LafargeHolcim performance by country

In Mexico, cement and ready-mix concrete volumes grew steadily in 2015. This followed the sustained recovery of the Mexican economy and a rising demand for building materials due to healthy infrastructure investments and the Group company’s positioning in more profitable segments. Remittances also contributed positively to the results. Involvement in public-private projects, including a new national highway and urban train connection, reflected the value of the Group’s expertise in the region. This drove a significant increase in the Group company’s financial performance.

2015 saw mixed performance across the Group’s presence in Central America despite positive impact from remittances. El Salvador benefited from higher demand for building materials following the 2015 upturn in public-private projects and high exports, which translated into higher cement volumes. Deliveries were slightly down in Costa Rica and Nicaragua. The area reported a significant rise in ready-mix concrete volumes, and increased operating EBITDA reflected progress in all three countries.

In Colombia, cement and ready-mix volumes increased in 2015, with financial performance strengthening as well in local currency. Construction activities remained strong, with the country’s ambitious public-private infrastructure development plan driving demand. The Group company continued to benefit from its strong position in the Bogota market and its expertise in value-adding higher margin solutions.

The challenging economic environment in Ecuador continued to delay construction projects as a result of liquidity constraints. Volumes in all three segments and financial performance declined in the year under review. This was mitigated by cost savings and a new contract for commercial clinker.

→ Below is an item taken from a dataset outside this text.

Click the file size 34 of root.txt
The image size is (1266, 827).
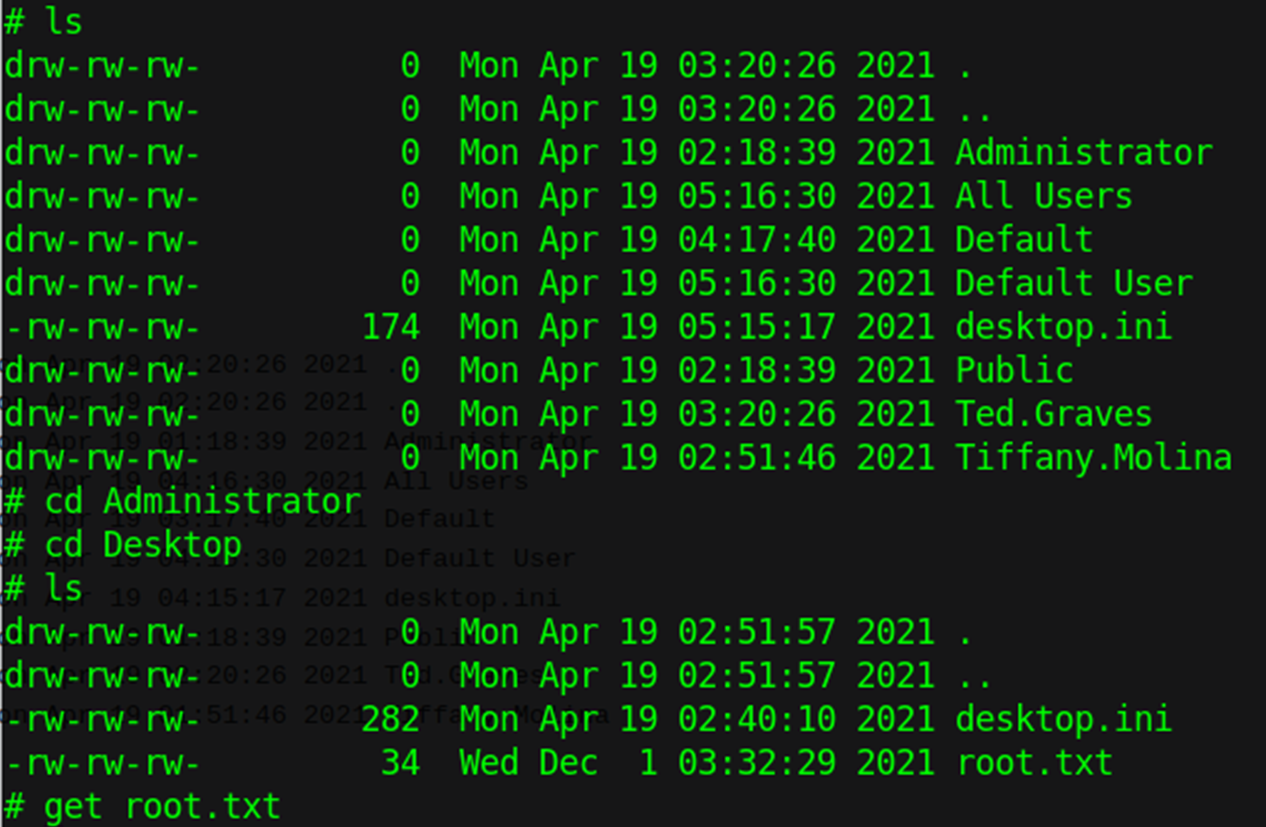click(x=400, y=763)
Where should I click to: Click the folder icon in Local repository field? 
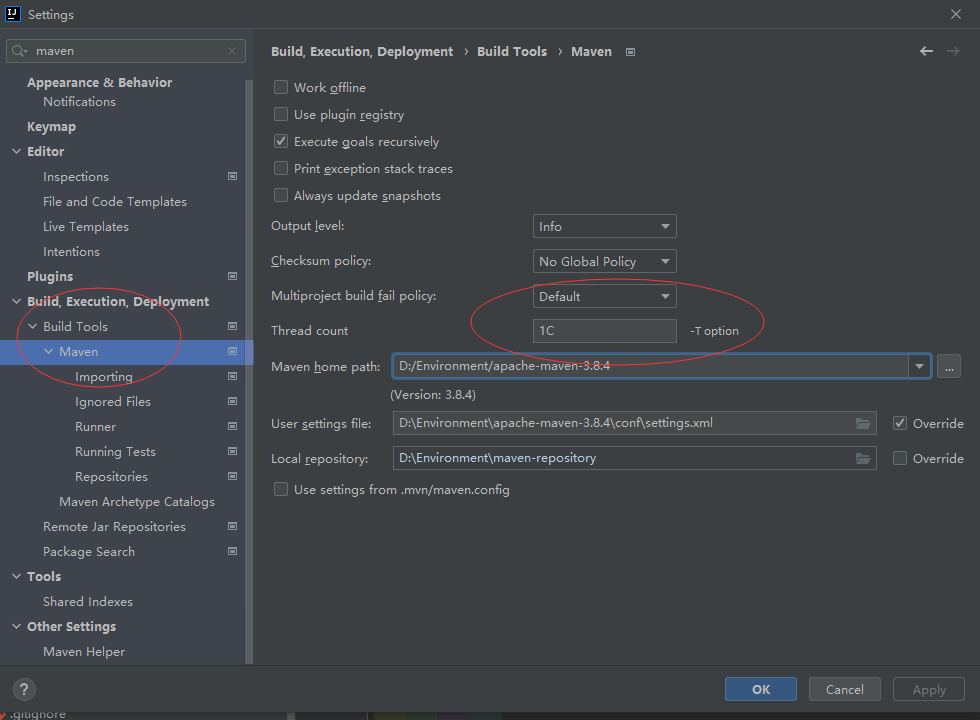pyautogui.click(x=863, y=458)
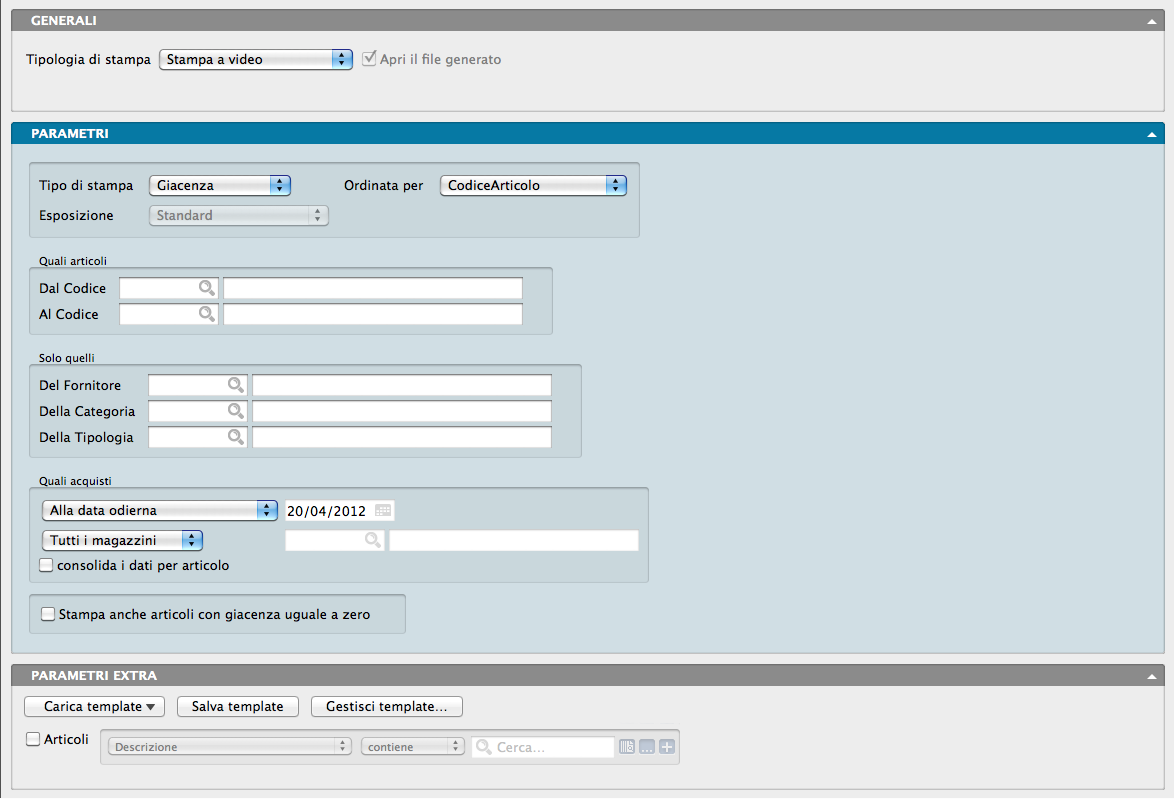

In Brazil, the very challenging operating environment meant volumes in the three segments decreased significantly in the year under review. Coupled with competitive pressures and cost inflation, this also resulted in a significant decline in operating EBITDA. The most profound declines were partly offset by synergy implementation and fixed-cost reductions. The performance is attributable to the recession and political uncertainty which sustained the period of low construction demand in the country.

An increase in construction activity resulted in historically high demand for building materials in Argentina, with all three segments reporting robust performance and favourable pricing. Investment activity prior to the end-of-year elections spurred activity, driven by confidence in the residential construction sector despite a generally depressed economic outlook. Cement volumes for the year were limited by plant capacity. Operating EBITDA and net sales reflected some of the strongest increases in the Group region.